Despite being in existence for over 40 years, the Philippine Expanded Program on Immunization (EPI) has not achieved its goal to fully immunize 95 percent of Filipino children, according to a study released by the Philippine Institute for Development Studies (PIDS).

PIDS Research Fellow Valerie Gilbert Ulep and Supervising Research Specialist Jhanna Uy said in their study revealed that basic vaccinations only covered 70 percent to 80 percent of children in the last 30 years.  

Ulep and Uy said basic vaccination coverage for Bacillus Calmette–Guerin (BCG) for Tuberculosis; three doses of Oral polio vaccine (OPV), three doses of vaccine for Diphtheria, tetanus and pertussis (DPT); and one dose on measles.

“The Philippine EPI has shown inconsistent performance in the last few years,” the authors said. “Without large investments and path-breaking reforms in the current system of delivery, financing, and leadership, universal coverage targets will remain quixotic, at best,” they said.

The researchers found that immunization coverage of most regions suffered declines in recent years as Region 12 and Autonomous Region in Muslim Mindanao (ARMM) recorded alarming declines in the past few years.

Data showed that coverage in the Region 12 declined to 40 percent in 2017, from 80 percent in 2013, while coverage in ARMM declined to 20 percent in 2017 from 40 percent in 2013.

The authors also noted that since the 1993 National Demographic Health Survey (NDHS), ARMM has not had basic vaccination coverage of above 50 percent.

Further, a substantial number of children were not completing their vaccine series.

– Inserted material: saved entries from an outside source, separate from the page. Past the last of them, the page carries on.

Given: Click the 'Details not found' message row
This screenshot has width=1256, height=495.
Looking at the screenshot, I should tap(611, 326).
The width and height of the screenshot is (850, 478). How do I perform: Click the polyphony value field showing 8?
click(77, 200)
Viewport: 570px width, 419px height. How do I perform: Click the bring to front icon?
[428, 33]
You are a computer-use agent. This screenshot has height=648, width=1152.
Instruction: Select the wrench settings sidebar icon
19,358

In 2017, only 70 percent had complete basic vaccination.

For measles vaccination, almost 30 percent of children who had their first doses did not complete the required second dose.

Based on regression results, the authors said children of mothers with limited educational backgrounds and with narrow access to maternal health-care services were more likely to miss later doses in the vaccination series.

Ulep and Uy said while routine child immunization was financed by the government through the Department of Health (DOH), there is no sufficient data on private sector financing.

“Data on private sector spending on vaccination is neither systematically collected nor analyzed; therefore, the total spending on vaccines in the country remains largely unknown,” they said.

The researchers said that while EPI was a priority program of the DOH in 2020, the EPI accounted for only 7 percent of the annual DOH budget.

From 2005 to 2020, public spending on EPI dramatically increased even after adjusting for population growth and inflation.

Ulep and Uy said expenditures have increased four-fold after sin tax revenues were allocated to EPI to P7 billion in 2020 from P2 billion in 2013.

“Only 1 percent to 1.5 percent of the DOH EPI budget is typically allocated for the cold and supply chain and less than 1 percent for soft components. Investments on human resources such as capacity building and training were utterly negligible,” the researchers noted.

To address vaccine issues, Ulep and Uy recommended that DOH should consider multi-year planning and procurement with local manufacturers and interface this with UNICEF.

The agency can avail of the Multi-Year Obligation Authority (MYOA) from Department of Budget and Management (DBM) to reduce the uncertainty that comes with annualized procurement.

Efforts to increase the technical staff of the program and that the leadership should have sufficient foresight on the future needs of the program as well as the ability to communicate these needs within and outside the government.

For the medium to long-term, Ulep and Uy recommended that optimize efficiency, timeliness, and equity in the uptake of vaccines, as well as align the financing and service delivery in accordance with the Universal Health Care Act of 2019.

The government should also allow more health workers from public and private institutions to provide routine vaccination. This, however, will require amendments of certain laws.

Efforts should also be exerted toward improving and investing in vaccine cold and supply chains. The authors recommended that the government create a formal and organized distribution system and explore contracting out the whole supply chain, or parts of it, to the private sector.